Soon Darren arrived, and I learned that he was the one who had shot my son. Darren had been examining a new revolver while Ben was playing games on the computer. Darren did not realize there was a bullet in the chamber until it went off. He was devastated. There in the hospital I took him into my arms, thinking how much support he was going to need. Because Darren and Ben were such good friends, there was no doubt in my mind that this had been an accident.

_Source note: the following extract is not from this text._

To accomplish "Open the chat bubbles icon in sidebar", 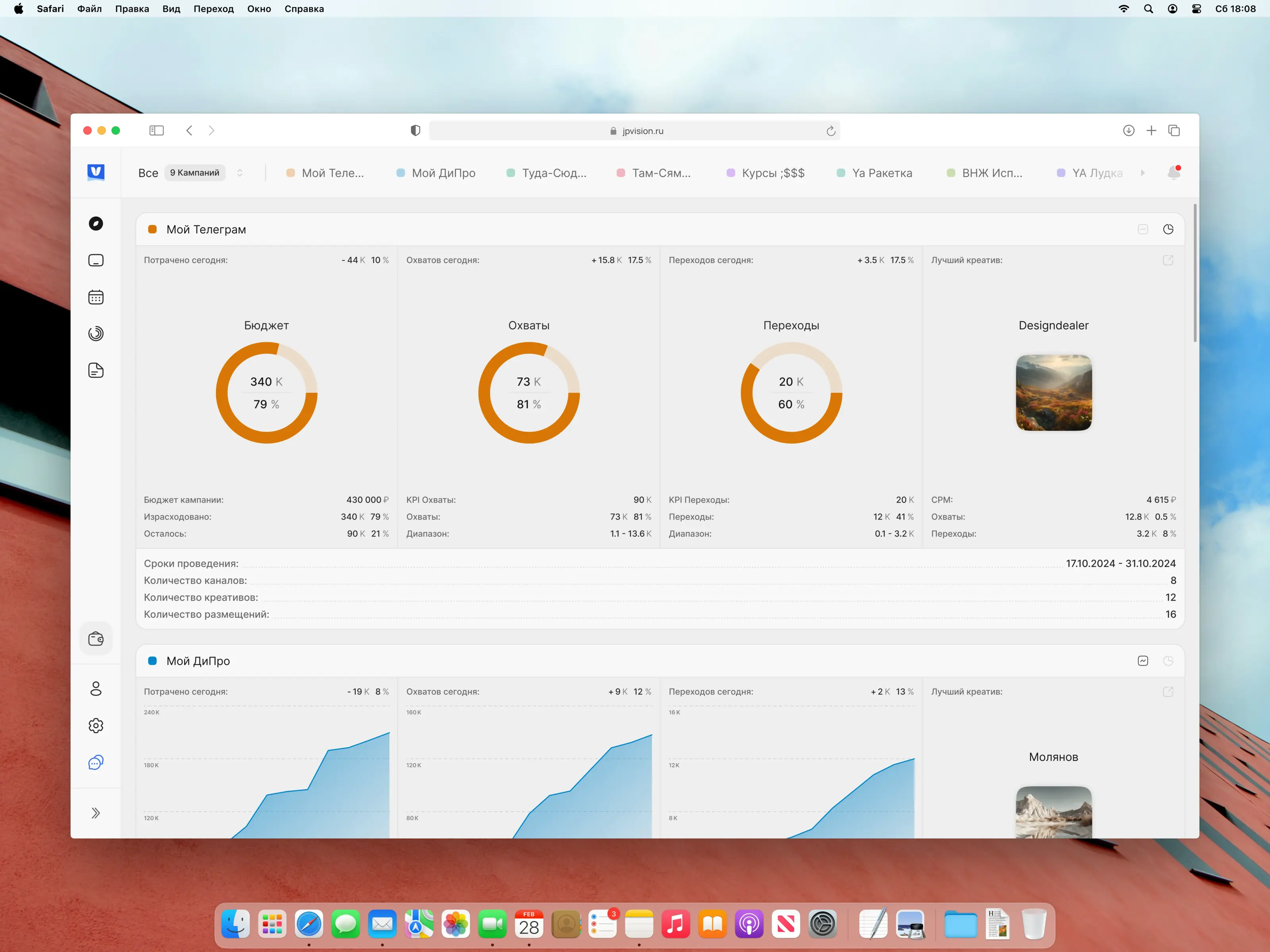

Darren’s wife, parents, and in-laws arrived and witnessed several priesthood blessings and heartfelt prayers for Ben and for Darren. When we joined Ben in the recovery room, I knew that his spirit was already gone. The staff gave me Ben’s watch and CTR ring. I remember handing the ring to Darren across Ben’s body, with a brief explanation of its meaning. Looking back, I now know that the Lord was whispering comfort, solace, and love into my heart. I was so aware of Darren’s pain. I never felt a need to lay blame anywhere, despite the tremendous sadness and loss I was experiencing.
After Ben’s death I often wondered what I should do, how I should move forward. Again and again, I found myself counting my blessings. My personal support system, made up of my ward family and my work family, was awe-inspiring. I am so grateful for each friend who helped me through the darkest hours, who comforted and served me in so many ways. I found myself grateful that Ben had not been killed by any of his former drug associates. That was a good indication of the change of direction his life had taken. He was on the right path. And I found strength in knowing that I was in good standing with the Lord, an assurance I had sought for diligently in prayer over the past few years.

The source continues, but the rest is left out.